Mark called for coordinated strike action by the trade union movement: "If you are going to get into a fight, make sure you have as many people supporting you as possible".

At present, PCS, NUT and UCU are looking to coordinate action on the issue of pensions and he urged other public sector unions to follow suit.

From the floor of the meeting came an avalanche of examples that gave the lie to the myth that we're all 'in this together'. A worker from the Ministry of Justice pointed out that her PFI-owned office costs an incredible £650,000 to rent each month.

"Justice stops at the door of the Ministry of Justice for those who work there" she said, before going on to detail the effects of low wages and plunging staff morale.

This was a theme taken up by a worker from JobCentre Plus, who explained how management monitor your comfort breaks and threaten you with corrective training if you take too many visits to the lavatory.

Presumably your bladder is given a strict talking to, he speculated.

A probation worker drew a frightening picture of what a privatised probation service would look like, while a Year 11 school student criticised the hesitancy of those trade union leaders who failed to support the actions of young people demonstrating against university fees and the snatching away of Education Maintenance Allowance.

When I spoke I got a cheer for exposing the hypocrisy of Labour MPs like Harriet Harman and Yvette Cooper who marched in London wearing suffragette sashes and then rushed into TV studios to attack those peaceful UK Uncut demonstrators who had had the temerity to trespass in the toffs' shop Fortnum and Mason.

A disabled worker recounted how his local support service has gone from providing five-day support to just two-day support since 1st April. "This is not the big society - it's the small-minded and selfish society".

He was followed by an angry pensioner, who clenching her fist throughout her fiery contribution, urged the audience to reclaim May Day from the Tories' attempts to hijack it.

An older black worker summed up the sentiment of the meeting: "To the rich I say - give it back. It's you that messed it up.

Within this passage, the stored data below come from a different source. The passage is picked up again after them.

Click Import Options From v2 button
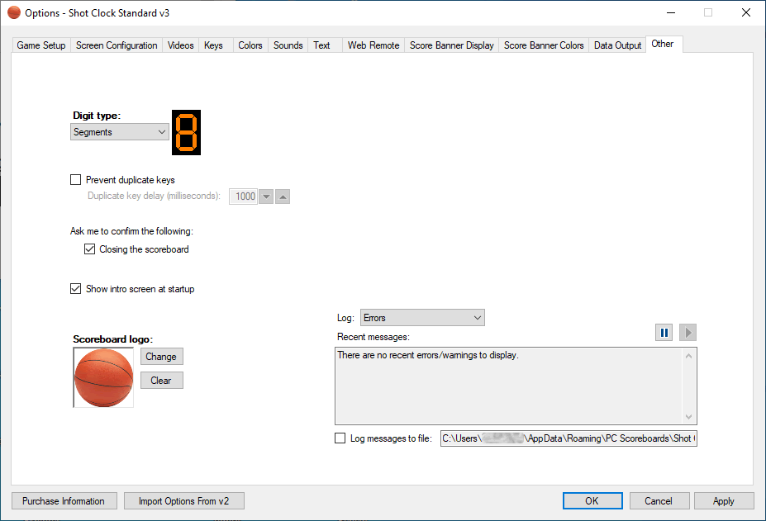The height and width of the screenshot is (521, 766). point(184,501)
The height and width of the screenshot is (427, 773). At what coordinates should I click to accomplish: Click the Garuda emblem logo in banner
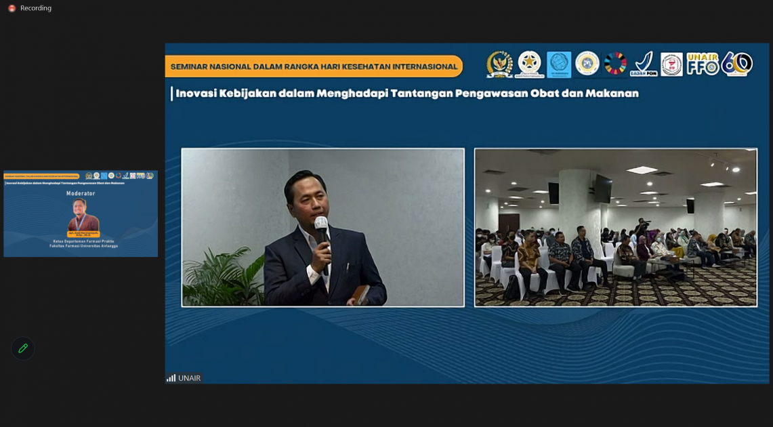click(x=499, y=64)
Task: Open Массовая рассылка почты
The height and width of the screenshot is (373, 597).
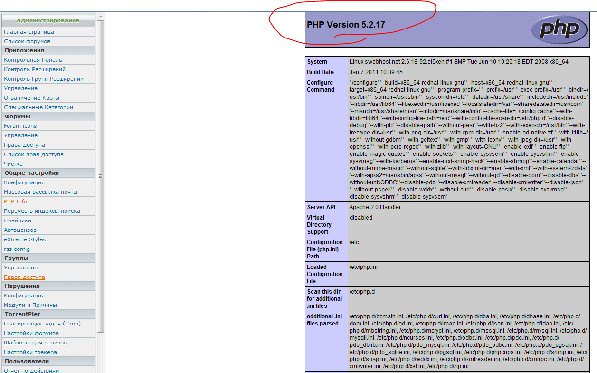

"We must take it from the top and not the bottom".

There was support for the news that the Trade Unionist and Socialist Coalition (TUSC) is standing 16 anti-cuts candidates in Bristol in the local elections.

Tom Baldwin pointed out that the alternative to a Tory-Liberal government making cuts is not a Labour government making cuts.

In closing this electric rally, NUT president Nina Franklin alerted the audience to another meeting taking place next week. TUC general secretary Brendan Barber will be speaking at the Bristol Business School and for just £15 you can enjoy canapés and networking with the great and the good of commerce and finance.

What a contrast, but some of us may go along... . What is clear though is that the battle of our lives has begun.

Our forces are growing and are organising across every community in the city. Like Thatcher before him, Cameron will rue the day he decided to take on everybody at once.

This nasty and brutish government shows every sign of becoming a short one as well.